Out of all the computer viruses out there, ransomware is one of the most frightening! A fairly new kind of online threat, ransomware is a devastating threat to both individuals and companies alike.
What Is A Ransomware Attack?
Ransomware is a kind of computer virus that seizes your computer and its data and holds it for ransom until you pay the crooks who created the virus to unlock it.
Just removing the virus from your computer isn’t an option because the ransomware holds it hostage and encrypts your personal data. In order to read the encrypted data, you need to have a secret code or password. This, in essence, forces you to give in to their demands and pay what they are asking. However, even if you do pay, there is no guarantee that they will unlock your computer.
Frequently, ransom messages look like they are coming from the FBI, the police or other esteemed sources, but none of these organizations would encrypt your data and seize you PC.
Here are a few notorious ransomware viruses that have popped up in the past three years: Petya, WannaCry, TeslaCrypt, Crptowall and CryptoLocker.
How Does Ransomware Spread?
Ransomware began its extensive spread, like a lot of other online threats, via emails. Hackers are capable of quickly altering ransomware code and making it invisible to anti-virus software that depends on identifying known variants. This malware usually spreads by ads and email attachments placed on unsecure websites.
This serves as a warning to never click on any links or download any attachments in emails sent by strangers. You have no idea what could be lurking inside. If you do get an email from someone you know and trust, but the content looks weird or you’re suspicious of the attachment, it is better to not open it. You can just ask the person who sent it if they really did send you the email.
Can Ransomware Be Prevented?
Keeping reputable anti-virus software up-to-date and active on your computer can help block a ransomware attack. Ransomware, similar to other viruses, frequently searches for vulnerabilities in your software that it can take advantage of and then infect your whole computer. This is why it’s vital to keep your web browser, other programs and, particularly, your operating systm up to date. This is invariably the wisest and best way to stay safe.
Ahhhh! I’ve Been Attacked! What Do I Do Now?
As previously mentioned, you can remove the ransomware virus, but it doesn’t solve the problem because your files have been encrpyted and you can’t access them.
Some variations of ransomware have been “fixed” and it is worth performing a search on Google to find out if you can get an available decryption tool; however, most ransomware continues to be unsolved. In such cases, the only way to decrypt and get your files back is to give in and pay the ransom.
Keep in mind though, that paying the ransom doesn’t guarantee that they will decrypt your files and will indicate to the hackers that you’re a great target for their future attacks.
Therefore, the best defense is a good offense when it comes to ransomware so backup all your valuable documents and files somewhere else besides your computer to keep them safe.

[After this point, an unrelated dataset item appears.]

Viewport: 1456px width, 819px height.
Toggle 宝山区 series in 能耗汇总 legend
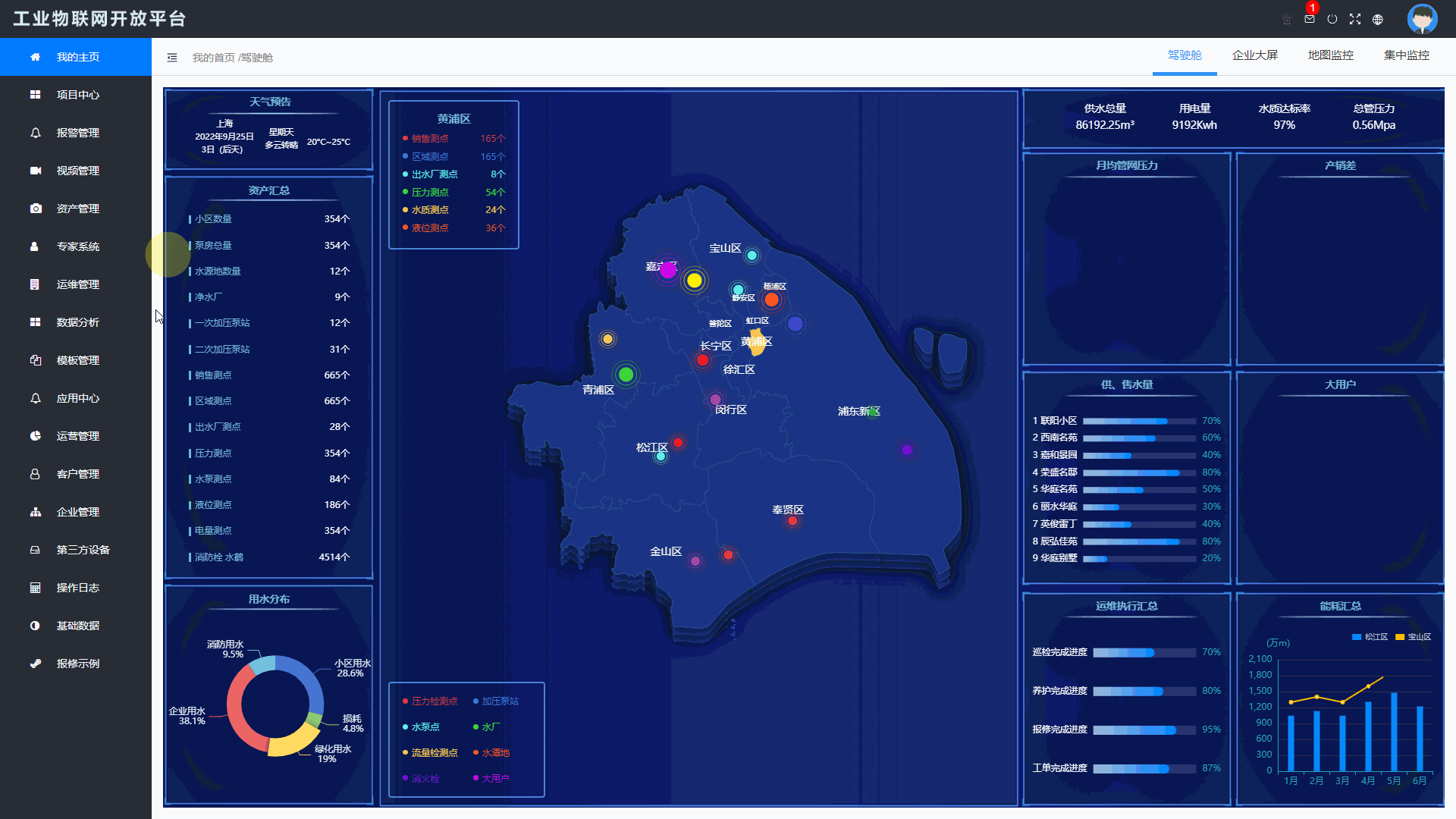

By doing so, you can delete the encrypted data, remove the ransom virus and wipe your computer clean. Then replace your data with copies from your backup. You can create a backup either with a cloud based service or an external hard drive. Let’s look at these options.
External Hard Drives
External hard drives present an easy and fast solution to backing up your files and are reasonably affordable. What’s nice about external hard drives is that it’s a one-time payment when you compare it to cloud storage which is based on a subscription. The advantage to an external hard drive is that your files are stored offline.
TIP: When making a backup, be certain to scan your data for infections first so you are not copying the ransomware!
Backing up to the cloud is essentially the same as backing up to an external hard drive because your data is stored somewhere other than your computer. However, there have been incidences where ransomware has accessed cloud storage and caused havoc. If you decide to use cloud storage, you should find out from the company what security measures they have in place to keep your data protected from ransomware.
Cloud storage does have exclusive benefits:
- You can access your files anytime and anywhere. Did you accidentally leave your laptop at home? You want to show a friend a great picture of your dog, but it’s saved on your computer? No worries. Just login to the cloud and download it.
- Collaborating on a work project or want to share the family picnic photos with Aunt Betsy? A lot of cloud storage systems have folder sharing. So, you can share a particular folder with many people.
Here are a few things to keep in mind …
While there is free online cloud storage, which is typically limited and fairly small, you’ll be required to purchase an on-going subscription in order to get more space.
Transferring files to and from the cloud can be slow if it’s a large file or your internet connection isn’t very fast.
Although all cloud service providers encrypt your files to keep them safe, breeches in security are possible.
When it comes to backing up your data, both online cloud storage and external hard drives are great ways to backup your data,
Check out this video:
The Bottom Line
So, I hope I’ve been of some help by answering your question, what is a ransomware attack? As I mentioned previously, a good defense is a great offense. Remember to always keep your computer’s operating system, and anti-virus software up to date and backup your files.